=== Extracted text ===
::::

I’m super-excited that my book, 50 Life Lessons for Grads, will be released in April 2018. Pre-orders for the book will be available soon. Look here or at your favorite book store or website for more information! 

 

 

What admissions officers want

30 Aug

My youngest is currently getting a master’s degree from the University of Hawaii in Honolulu.

While some four-year universities may simply use GPA and scores to determine acceptance, others may consider many criteria in the admissions application, including a combination of the following:

 

 

  • School achievement (GPA)
  • Test scores (SAT or ACT)
  • Letters of recommendation
  • Personal essay(s)
  • Personal (or telephone) interview
  • Activities, including leadership, athletics, and community service.

It is important to carefully review a college’s admissions considerations, so you can make decisions about where to apply. It is NOT a good idea to apply only to one or two colleges, because that doesn’t leave much wiggle room if the response is negative. Here’s a traditional guideline:

  • Apply to a couple “safe” schools — those to which you (or your student) will certainly be accepted.
  • Apply to a couple “challenge” schools — ones with good reputations that probably will accept you.
  • Apply to one or more “reach” schools — ones that are more selective.
  • Think about a mix of both public and private universities. Public universities usually are more affordable, while private universities can usually offer more free financial assistance, as well as graduation within four years.

The College Board began tracking admissions considerations in the early 1980s and has consistently found that the most important considerations for acceptance are the student’s grade point average and the rigor of courses taken (College Counseling Sourcebook, 4th edition, 2007). Colleges have found that students who challenge themselves in high school and achieve in difficult classes will also succeed at the college level. So, if you have not performed all that well in high school and are counting on the fact that you are student body president this year . . . you may be disappointed.

What I have learned is that I cannot always predict whether or not a student will get into a certain college. My oldest got into all five colleges to which she applied. The next two kids got into most of the schools to which they applied. The last one got into three of the six even though she had the strongest profile of our four kids — and the school she attended (UC Berkeley) was the most selective of those six. So, who knows?

::::

=== Collected material ===

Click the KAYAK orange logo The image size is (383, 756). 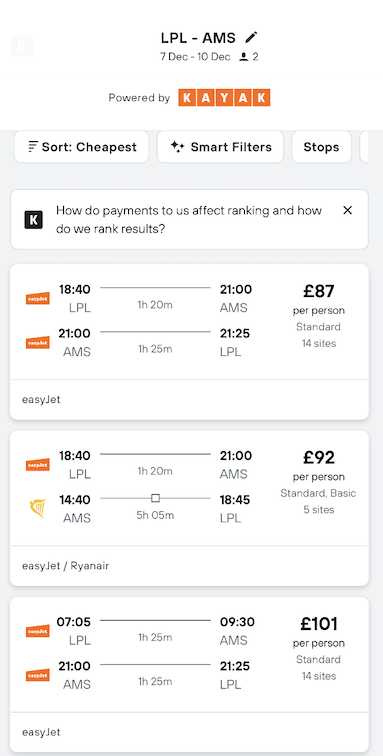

::::

=== Instructions ===
A – In the college admissions text, what has the College Board consistently found to matter most for acceptance?
B – Please carry the college admissions text forward from its final sentence, in the same voice.
The material has nothing to do with the college admissions text.

=== Results for each task ===
A – The student's grade point average and the rigor of the courses taken.

B –
What I do know is that for selective schools a student must have stellar grades and scores . . . and a unique leadership quality that has been demonstrated consistently over the entire high school career. Leadership is demonstrated in a couple ways: holding a presidency or vice presidency in a school, class, club, or other organization or organizing (as a committee chairman or event chairman). Generally, only serving as a member or other kind of officer doesn’t demonstrate “leadership.” So, an ASB president title slapped on during the senior year when no other leadership was demonstrated in earlier years may not be enough for some admissions folks looking for something to tip the scale in the student’s favor.

Community service is fantastic on a student’s profile, but the volunteer work should be focused and cumulative over many years, rather than spotty endeavors in this cancer walk or that food drive for the shelter. Additionally, the college applicant should be able to show that she ORGANIZED the various events, not merely attended or participated. Again, colleges want leaders, not followers.

So, this week’s assignment:

  • Make a list of what schools to apply to.
  • Write the deadlines in your planner.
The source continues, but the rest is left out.